C'est l'histoire d'un vieil ouvrier immigré, à Sète, qui jette toutes ses forces dans un rêve : monter un restaurant spécialisé dans le couscous. Le mulet du titre est le nom du poisson, mais cela pourrait être le surnom du héros tant il montre de ténacité désespérée dans son entreprise.

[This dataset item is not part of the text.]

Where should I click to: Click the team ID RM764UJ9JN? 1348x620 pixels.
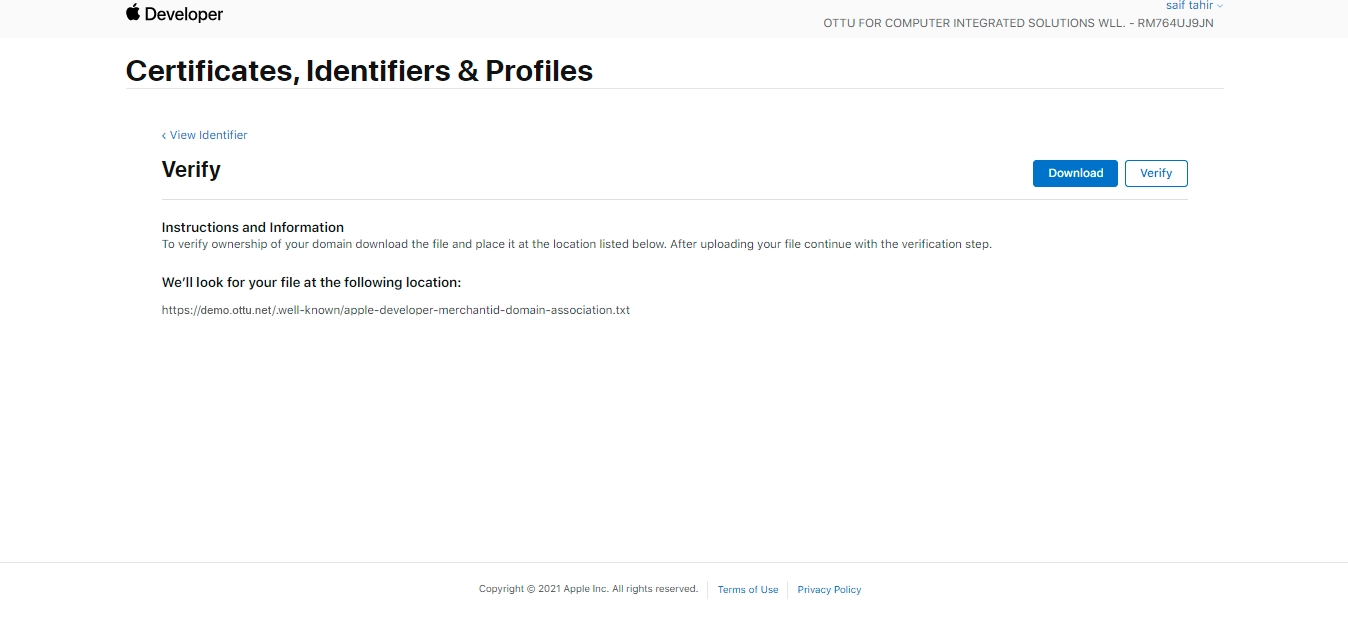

Personnellement j'avais une grande appréhension avant de voir le film : pour ceux qui l'ont oublié, Abdellatif Kechiche est le réalisateur de L'Esquive, où l'on subit pendant une heure et demie les cris et les imprécations d'une bande de jeunes décérébrés s'essayant au théâtre en ponctuant toutes leurs phrases de "bâtard" et de "fils de p...". Mais non, quel soulagement : ici les personnages sont polis, compréhensibles, parfois admirables et le film, en plus d'être l'histoire d'une quête, nous offre une peinture réaliste des milieux populaires, ces gens "normaux" que l'on voit de moins en moins au cinéma.
Malgré des longueurs, notamment au début, le film gagne peu à peu en densité pour finir sur une double séquence montée en parallèle, intense, belle et tragique. Néanmoins, avant d'en arriver là, il faudra accepter d'entrer dans l'histoire : on est loin des studios et des cours d'interprétation, les acteurs ne sont pas tous des professionnels, cela se sent, et si la jeune Hafsia Herzi est remarquable de justesse, certains de ses collègues sonnent parfois un peu faux.
Malgré ces quelques défauts, La Graine et le Mulet est un film sincère, intelligent et sensible qui augure bien de la création française de demain et que je me permets de recommander, notamment aux amateurs de cinéma réaliste.